Bongiwe Zihlangu MASERU — The new coalition government that begins work tomorrow will survive as there are no major ideological differences separating them, analysts say.
The coalition was quickly cobbled together after former Prime Minister Pakalitha Mosisili’s Democratic Congress (DC) failed to get a 61-seat majority in the May 26 election.
But there are fears that the coalition, headed by All Basotho Convention (ABC) leader, Thomas Thabane, could wobble as leaders haggle over positions and influence.
The other leaders of the coalition government are the Lesotho Congress for Democracy (LCD)’s Mothetjoa Metsing and the Basotho National Party (BNP)’s Thesele ’Maseribane.
Analysts who spoke to the Sunday Express on Friday said they see the coalition riding past these challenges.
Professor Nqosa Mahao, Dean of the Faculty of Law at Unisa, says there is no reason to think the coalition will be unworkable because “there are no ideological differences among the parties involved”.
“I believe it will last. Normally coalitions collapse because of ideological differences. But, in this case there are none to precipitate a collapse,” Mahao says.
Tlohang Letsie, a social scientist at the National University of Lesotho (NUL), says he only sees problems in the coalition government cropping up towards the 2017 elections when the leaders start positioning themselves for a strike at the country’s top job.
Letsie said only then would the political parties in the coalition want to seek to outdo each other to score political points.
“Right now they have similar goals and reasons to work together. The presence of the DC as a strong opposition party will also steer them on,” Letsie says.
“Even if the coalition experiences problems due to their different backgrounds, I see them managing to rise above their differences.”
Lira Theko, president of the Lesotho Council of Non-Governmental Organisations, says the three parties were entering virgin territory as the whole concept of a coalition administration was new to Lesotho.
But the three parties will have to understand “why they formed a coalition government in the first place”.
“They have to ask themselves if they formed the coalition based on fundamental issues or simply as a matter of convenience,” Theko says.
Theko says he expects the ABC, LCD and BNP to demonstrate political maturity instead of serving their personal interests.
“If this government is to be able to deal with outstanding issues which the outgoing government failed to address, each party will have to understand its role in the coalition,” Theko says. He says the new government must quickly address the issue of service delivery in government departments.
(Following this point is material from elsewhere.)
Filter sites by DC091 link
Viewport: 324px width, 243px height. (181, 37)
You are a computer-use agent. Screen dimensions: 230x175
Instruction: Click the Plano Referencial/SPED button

“The coalition needs to be strong, it has to identify core challenges affecting the nation such as passports, health services, to name but a few,” Theko says.
He says the coalition must come up with an all-inclusive “programme of action”.
“I’m expecting it to be a busy coalition, accommodating the views from the public,” Theko says.
He says the presence of Mosisili in parliament will also keep the coalition on its toes.
Professor Kopano Makoa, former Dean of the Faculty of Social Sciences at NUL, said the coalition had succeeded in ousting Mosisili who was their common enemy.
He however says with their goal achieved, the coalition partners must focus on delivering better services to Basotho in line with their election promises.
“Having removed Mosisili, they are faced with delivering services as they promised and deliver much better than him,” Makoa says.
“They promised the public that they will be a better alternative. Therefore, they will simply have to deliver to fulfill their promise to the public.”
Makoa says because there are no major ideological differences he expects the coalition to last the next five years.
“The only pressure is for them to prove that they are a genuine force to run this country. After all, they convinced the public and King Letsie III to put them there,” Makoa says.